**Your objective:** Can you lay out the entries from the start through the line containing "pyautogui.click(x=438, y=337)", inclusive, as a two-column CSV with the columns instruction and response? Give one row per entry with its text and its answer, each in a single quoted field with line breaks replaced by spaces, and leave the pictures out.

>> begin Supplied data

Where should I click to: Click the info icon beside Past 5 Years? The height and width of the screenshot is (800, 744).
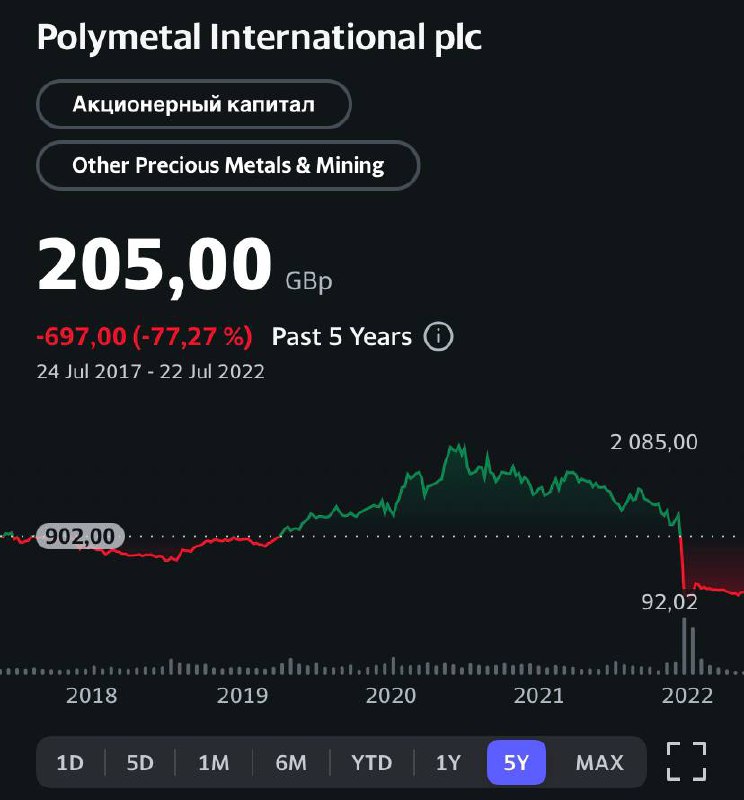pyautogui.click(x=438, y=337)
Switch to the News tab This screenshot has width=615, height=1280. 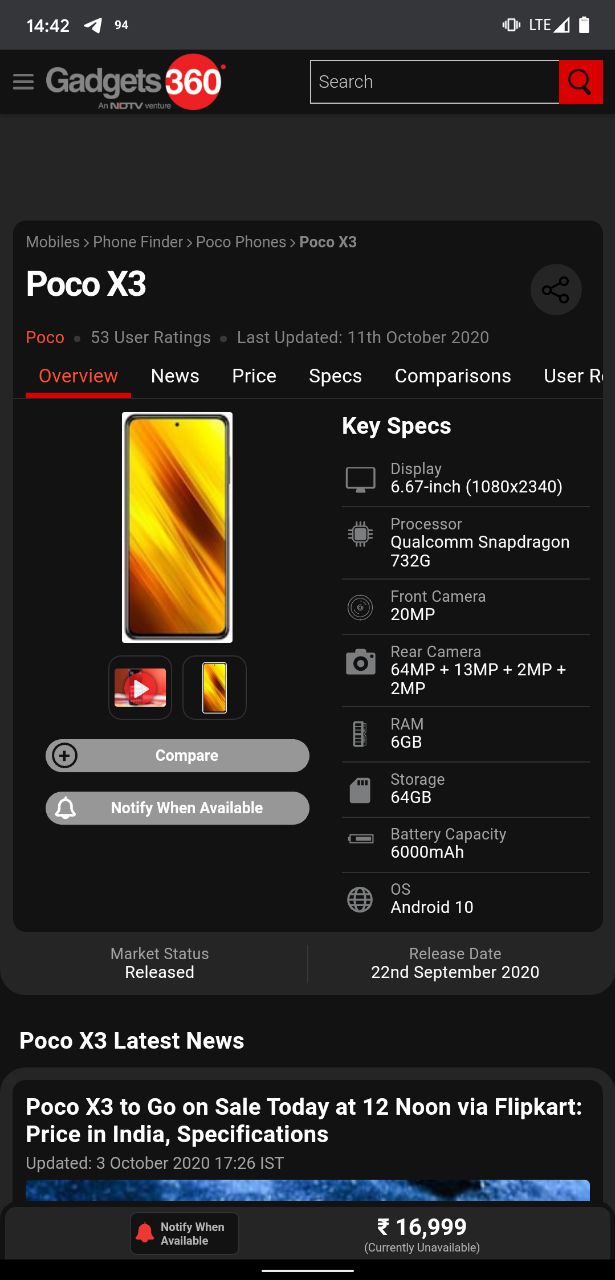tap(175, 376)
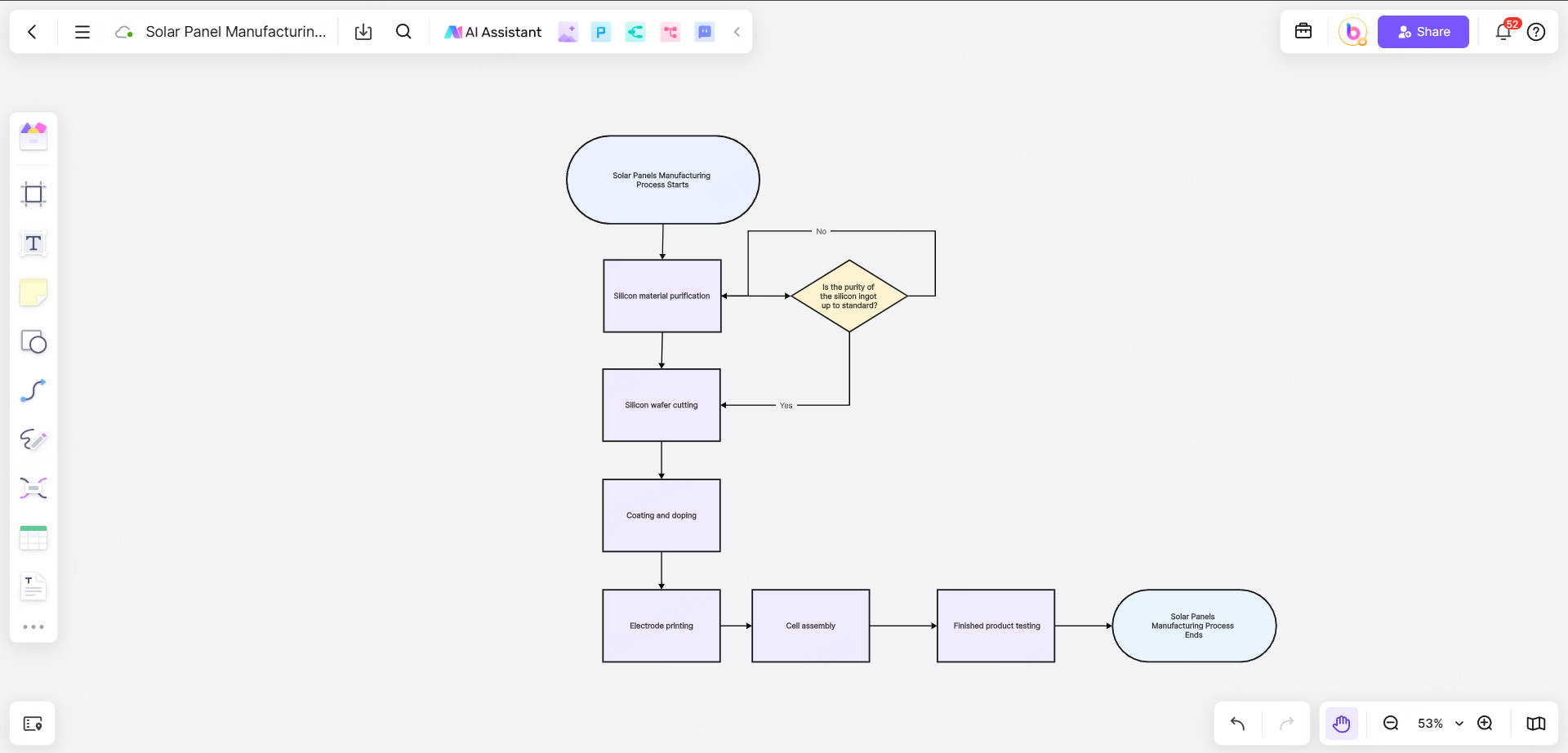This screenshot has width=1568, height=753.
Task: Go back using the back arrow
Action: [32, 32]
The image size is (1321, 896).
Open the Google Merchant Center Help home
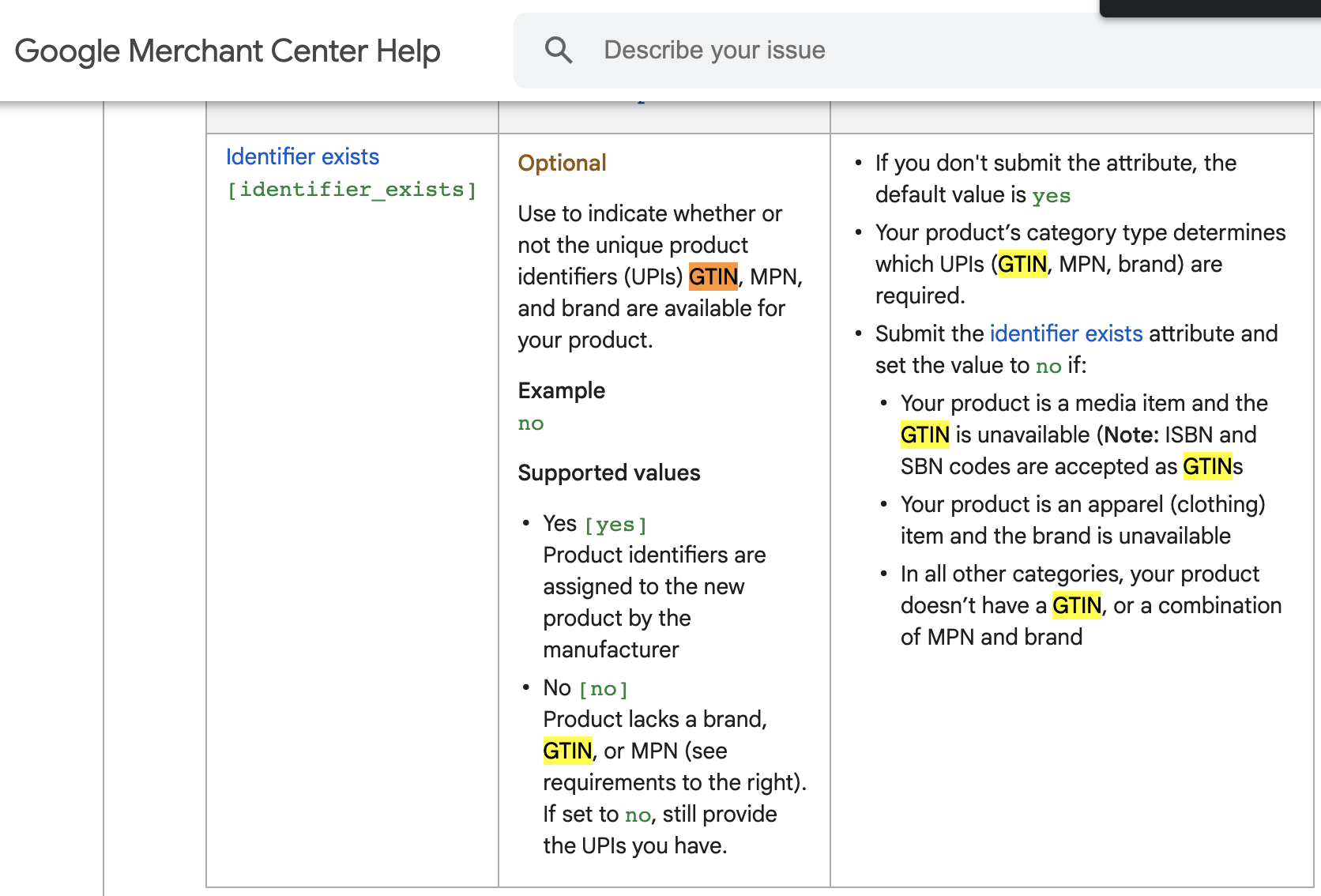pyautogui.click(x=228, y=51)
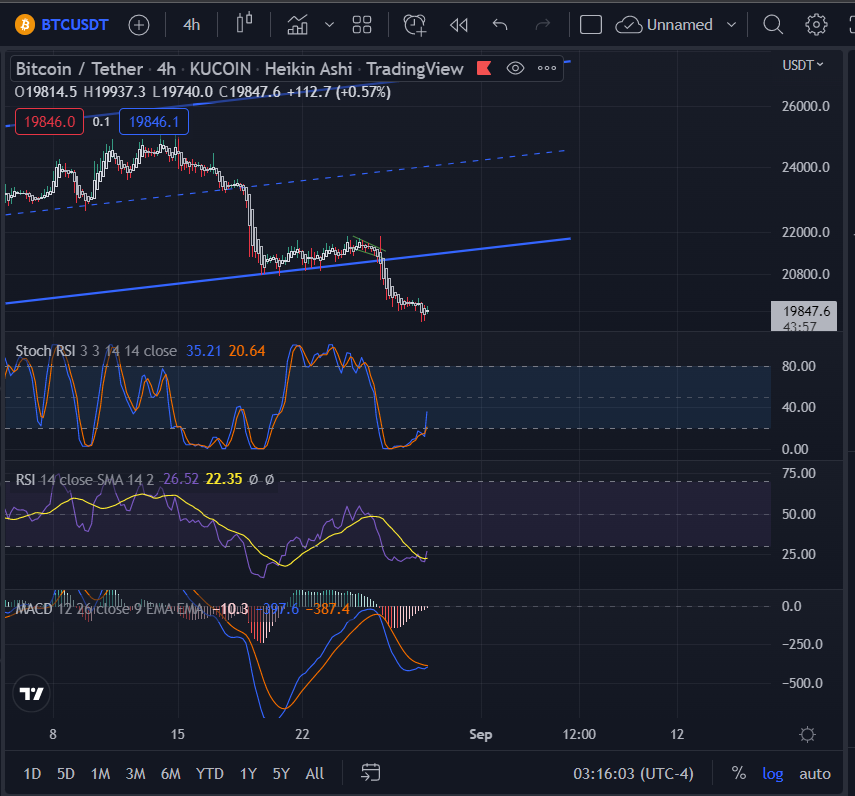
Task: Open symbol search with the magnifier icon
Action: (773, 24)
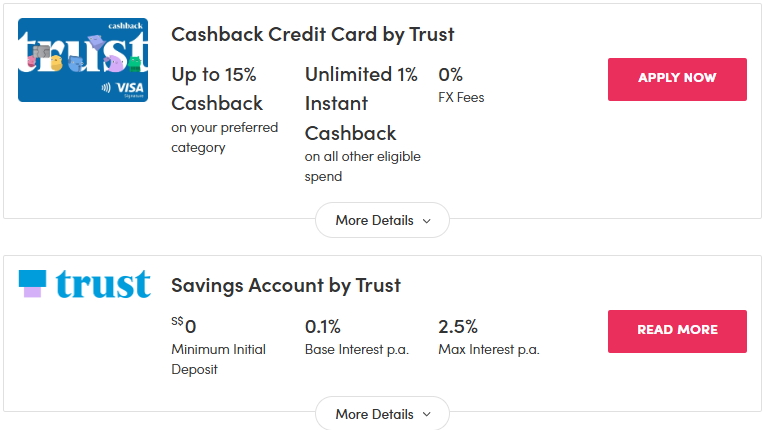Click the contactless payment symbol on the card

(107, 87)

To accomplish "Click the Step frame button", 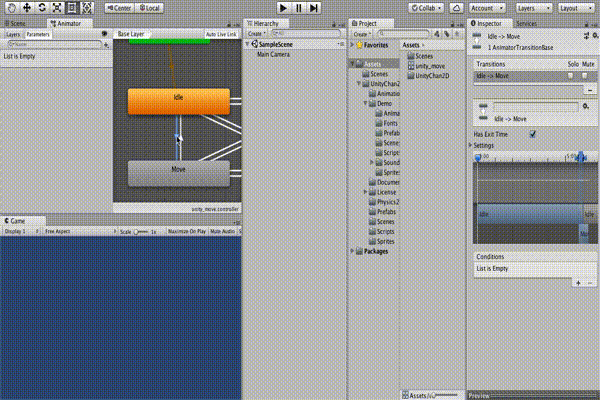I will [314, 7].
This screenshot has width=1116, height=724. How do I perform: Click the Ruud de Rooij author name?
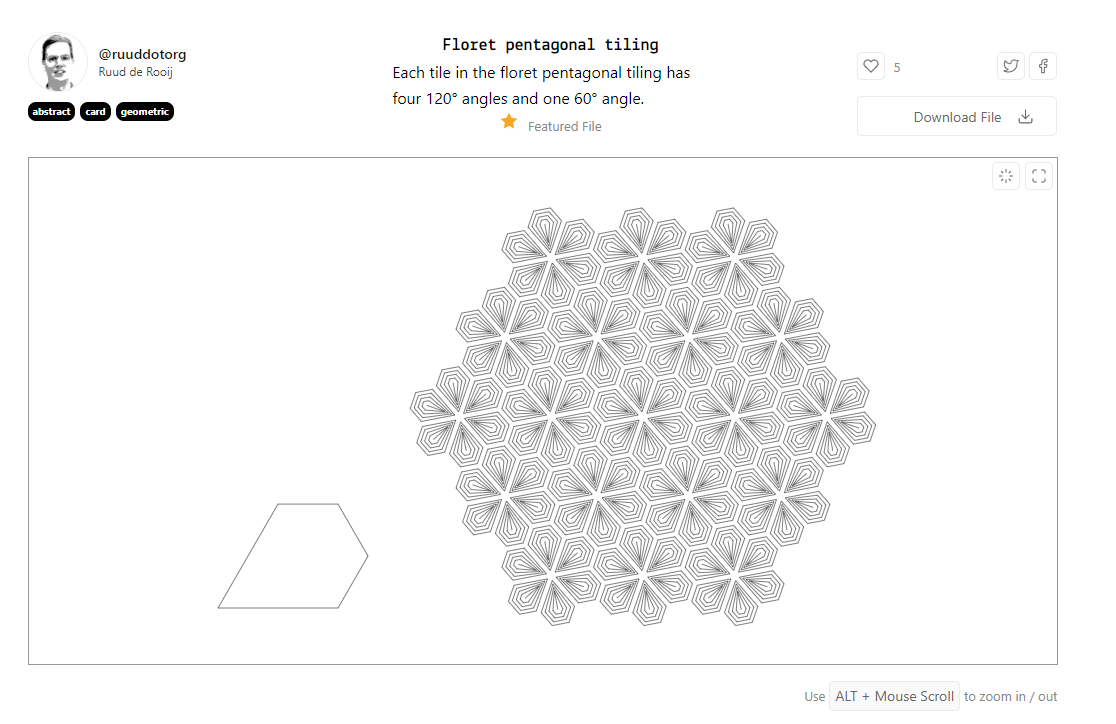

>> end Supplied data

**Output for this task:**
instruction,response
"Where should I click to: Click the info icon beside Past 5 Years? The height and width of the screenshot is (800, 744).","pyautogui.click(x=438, y=337)"